Skelette mit deformierten Schädeln

Was die künstliche Kopfform über Nomadenvölker verrät.

Erstaunliches beförderte die Analyse der Skelette von drei Jugendlichen, die zur Zeit der Völkerwanderung im 5. Jahrhundert lebten, zutage: Zwei von ihnen wiesen künstliche Schädeldeformationen auf. Die Skelette wurden bei einer Ausgrabung im Osten Kroatiens entdeckt und unter der Leitung von Ron Pinhasi von der Universität Wien und Mario Novak vom Institute for Anthropological Research in Zagreb untersucht.

Sichtbare Zugehörigkeit

Die Wissenschaftler interessierten sich für die Ernährungsgewohnheiten, das Geschlecht und die Genverwandtschaft der Jugendlichen.
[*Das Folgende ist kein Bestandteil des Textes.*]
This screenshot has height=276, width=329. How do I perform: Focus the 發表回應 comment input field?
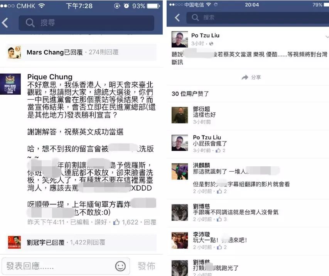pos(66,266)
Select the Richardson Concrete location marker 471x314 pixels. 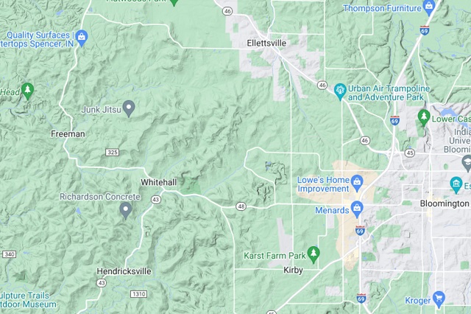point(126,209)
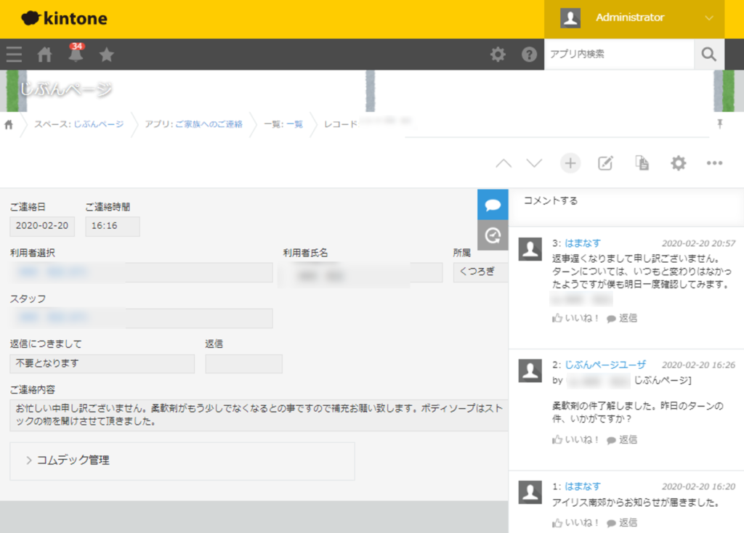Screen dimensions: 744x533
Task: Go to portal home icon
Action: coord(45,54)
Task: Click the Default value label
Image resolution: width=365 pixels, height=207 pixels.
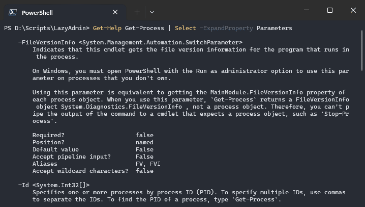Action: point(55,149)
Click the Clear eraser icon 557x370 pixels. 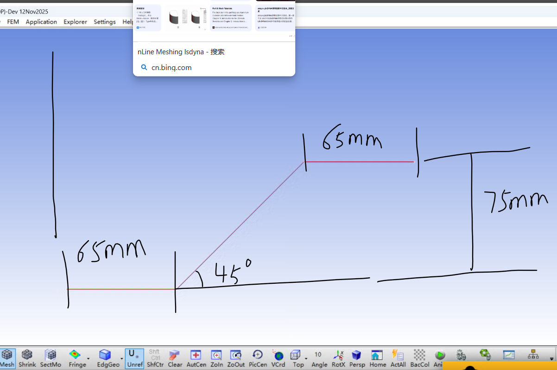[175, 358]
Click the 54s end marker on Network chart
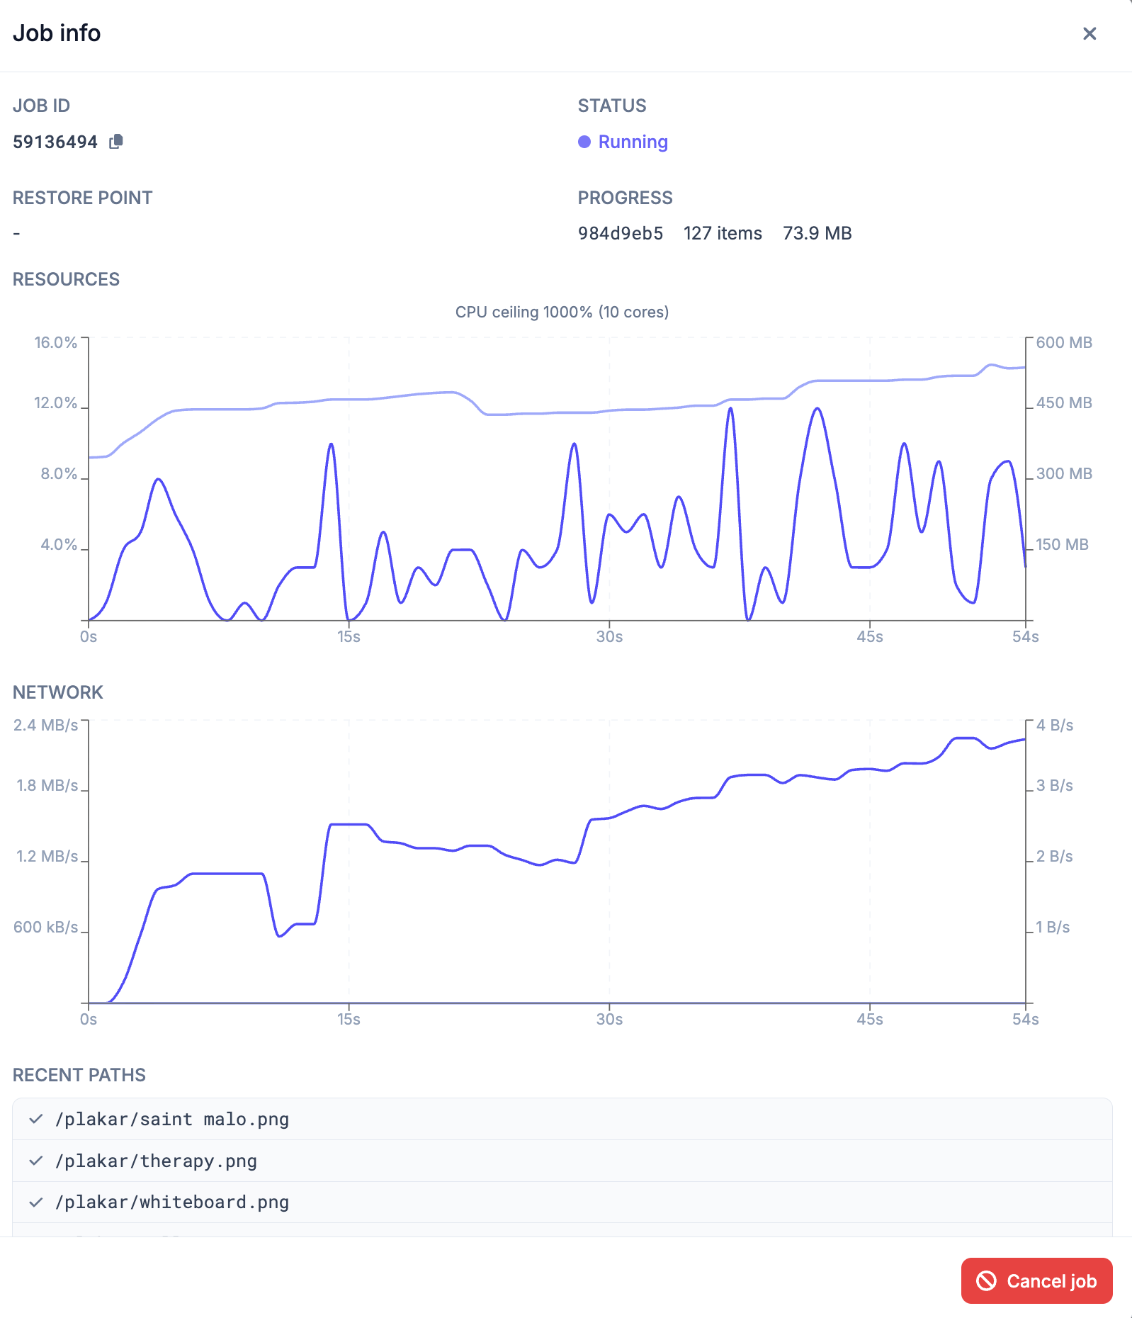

Zu deren Lebzeiten war Europa in der Region der Fundstelle von unterschiedlichen Nomadenvölkern wie den Hunnen bzw. den Germanen, Gepiden und Ostgoten, besiedelt. Die künstliche Deformation des Schädels durch Bretter, Bandagen oder spezielle Kopfbedeckungen im Kindesalter ist ein weit verbreitetes kulturelles Phänomen, das bei verschiedenen uralten Bevölkerungsgruppen weltweit dokumentiert wurde. Sie zielte darauf ab, die Zugehörigkeit zu einer Gruppe oder die persönliche Identität bzw. den eigenen Status sichtbar zu machen.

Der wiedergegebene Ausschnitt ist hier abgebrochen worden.